ZÉ BAIANO BORRACHEIRO
Ele tem sua borracharia na Avenida Bernardo Vasconcelos, próximo à Padaria Cachoeirinha, aqui em Belô, onde atende desde manhãzinha à boca da noite, ajudado pelo filho Carlinhos. Caboclo forte, sessenta e sete primaveras, enfrenta sua árdua labuta diária com um sorriso nos lábios e uma piada na ponta da língua afiada. Fissurado em mulher, sua borracharia ostenta nas paredes os calendários com as gatas mais disputadas por esse tipo de propaganda, louras, negras e morenas em profusão. E os fregueses babam diante daqueles monumentos, enquanto aguardam o conserto do pneu do carro.
Zé Baiano encara desde pneu de bicicleta até as rodas gigantes das carretas, ônibus e caminhões que lá buscam socorro, executando com perícia e rapidez o seu mister. E de quebra, sorridente, ele sempre vem com os seus causos, suas anedotas e seu papo favorito:- mulher! ...
Dia desses passei lá pra trocar uma válvula de um dos pneus do “Twingo” e, enquanto o Carlinhos trabalhava, seu pai, o Zé Baiano, naquele instante folgado, veio de lá com sua conversa e suas tiradas:-
“- E aí, doutor, o amigo já operou das hemorróidas, por acaso?”
“- Não, Zé Baiano, graças a Deus não! ...” – respondi tranqüilo. E ele, com aquele sorriso moleque na cara redonda:-
“- Ô cu bom! ...” – e soltou sua estrepitosa gargalhada, como sempre.

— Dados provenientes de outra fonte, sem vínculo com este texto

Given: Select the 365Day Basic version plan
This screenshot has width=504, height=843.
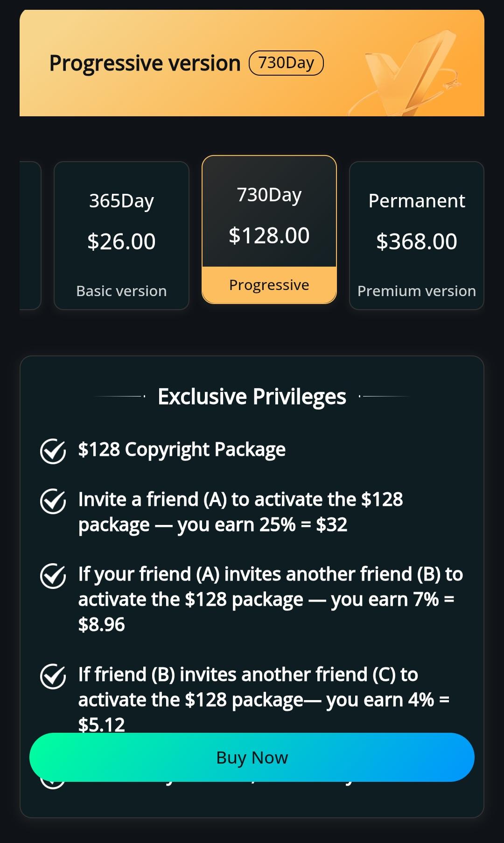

O Carlinhos, agachado junto ao meu carro, não conteve seu riso discreto e falou, talvez preocupado com a parolice do velho:-
“- Não se preocupe, “Seu” Roberto. O pai hoje tá com a língua solta desde cedinho.”
“- Fica frio, Carlinhos. Esse Baiano nunca me enganou, tá sabendo? É só conversa mole, papo de velho decrépito, saca? ...”
Mas o Zé Baiano estava, realmente, com a cachorra e continuou falando pelos cotovelos. Chegou uma senhora para calibrar os pneus do seu carro e ele deu uma maneirada. Atendeu-a com presteza, a mulher perguntou quanto era e ele respondeu solícito:-
“- Nada não, madame. Cortesia da casa. Volte sempre, tá legal? ...” – E soltou sua risada debochada.
O Carlinhos terminou o atendimento ao meu carro, paguei e, antes de sair, dirigi-me ao Zé Baiano:-
“- Baiano, presta atenção porque isso serve pra nós dois, você e eu, tá ligado? Tudo acontece quando a gente envelhece:- o cabelo cai, a vista escurece, o dente apodrece, a barriga cresce, o pinto amolece, a mulher passa, oferece e a gente agradece. Você não está com essa bola toda não, amizade! ...”
Entrei no “Twingo”, engatei uma primeira e saí cantando pneus.